The doctrine of mootness stems from Article III of the Constitution, which limits the jurisdiction of federal courts to live cases or controversies. Spencer v. Kemna, 523 U.S. 1, 7, 118 S.Ct. 978, 140 L.Ed.2d 43 (1998); A.M. v. Butler, 360 F.3d 787, 790 (7th Cir.2004). The doctrine demands that the parties to a federal case maintain a personal stake in the outcome at all stages of the litigation. United States v. Juvenile Male, ––– U.S. ––––, 131 S.Ct. 2860, 2864, 180 L.Ed.2d 811 (2011); Spencer, 523 U.S. at 7, 118 S.Ct. 978. Therefore, “[o]nce the defendant offers to satisfy the plaintiff's entire demand, there is no dispute over which to litigate, and a plaintiff who refuses to acknowledge this loses outright, under Fed.R.Civ.P. 12(b)(1), because he has no remaining stake.” Rand v. Monsanto Co., 926 F.2d 596, 598 (7th Cir.1991) (citation omitted); accord Breneisen v. Motorola, Inc., 656 F.3d 701, 706 (7th Cir.2011).
Damasco asks us to create an exception to mootness in potential class actions where defendants offer relief to named plaintiffs before they have “a reasonable opportunity to seek certification.” He points out that mootness is a “flexible” doctrine, see U.S. Parole Comm'n v.

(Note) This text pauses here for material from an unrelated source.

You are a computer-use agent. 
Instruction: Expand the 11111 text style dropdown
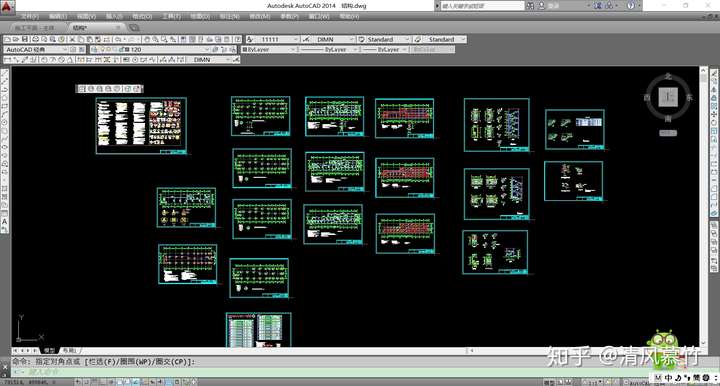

Geraghty, 445 U.S. 388, 400, 100 S.Ct. 1202, 63 L.Ed.2d 479 (1980), and argues that Holstein, which conflicts with his proposed exception, should be restricted to its facts or overturned.
Damasco starts by highlighting that the Supreme Court and this court have emphasized the importance of preventing individual buy-offs from mooting class actions. For example, the Supreme Court has held that defendants cannot prevent an appeal from a denial of certification simply by offering relief to a named plaintiff. Deposit Guar. Nat'l Bank, Jackson, Miss. v. Roper, 445 U.S. 326, 339, 100 S.Ct. 1166, 63 L.Ed.2d 427 (1980). The Court reasoned that the alternative—requiring numerous plaintiffs to file separate actions in order to prevent them from being picked off before appellate review of certification—“would frustrate the objectives of class actions” and “invite waste of judicial resources by stimulating successive suits brought by others claiming aggrievement.” Id. Along the same lines, we have long held that a defendant cannot moot a case by making an offer after a plaintiff moves to certify a class, observing that “[o]therwise the defendant could delay the action indefinitely by paying off each class representative in succession.” Primax Recoveries, Inc. v. Sevilla, 324 F.3d 544, 546–47 (7th Cir.2003); see Greisz v. Household Bank (Ill.), N.A., 176 F.3d 1012, 1015 (7th Cir.1999); Susman v. Lincoln Am. Corp., 587 F.2d 866, 869 (7th Cir.1978).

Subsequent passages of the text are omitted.